Karige landschappen
‘Ik heb in Peru rondgereisd, kijkend met de ogen van Julia. Het moet ondraaglijk zijn om daar als adoptiemoeder rond te lopen. Je ziet hoe mensen daar met hun kinderen zijn, de vanzelfsprekendheid en rust daarin. Je kijkt anders naar armoede, want als die er niet was, zouden er geen kinderen afgestaan worden. Julia moet zich daarvoor afsluiten, haar bewustzijn is vernauwd tot op het autistische af. Daarom heb ik een “zij” van haar gemaakt, geen “ik”, dan zou ik daar in af moeten dalen. Ik wilde de mythe, de fabel van zo'n verhaal.’

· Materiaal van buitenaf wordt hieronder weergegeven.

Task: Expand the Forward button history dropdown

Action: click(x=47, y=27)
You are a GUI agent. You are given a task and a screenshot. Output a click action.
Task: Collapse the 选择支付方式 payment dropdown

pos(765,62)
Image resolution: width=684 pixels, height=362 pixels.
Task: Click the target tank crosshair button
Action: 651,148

‘Omdat het geen realistisch verhaal is, zit er weinig Peru in. Ik heb veel weggegooid, ik realiseerde me dat het verboden is om over het land te schrijven, en toen was ik zo zo'n veertig tot vijftig pagina's kwijt. Het probleem is dat je zo'n boek niet kunt schrijven alsof het Kuifje is, met een atlas en een encyclopedie erbij. Als ik niet in Peru was gaan kijken, dan zou je clichés hebben gekregen. Al die beelden die ik gezien hebt, wilde ik een plek geven, en daar gaat het verhaal niet over. Voor Een warme rug wist ik op een gegeven moment alles over het slagerijwezen in Duitsland voor de Tweede Wereldoorlog, tot en met het aantal messen dat er hing. Als je dat werkelijk gebruikt, dan is het net Vlijtig Liesje aan het werk. Die beelden van het land moeten in je hoofd zitten als je schrijft. In het boek blijven er daar maar een paar van over, en die moeten dan wat over het innerlijk zeggen. Dat Julia kale, karige landschappen het mooist vindt, is veelzeggend voor haar.’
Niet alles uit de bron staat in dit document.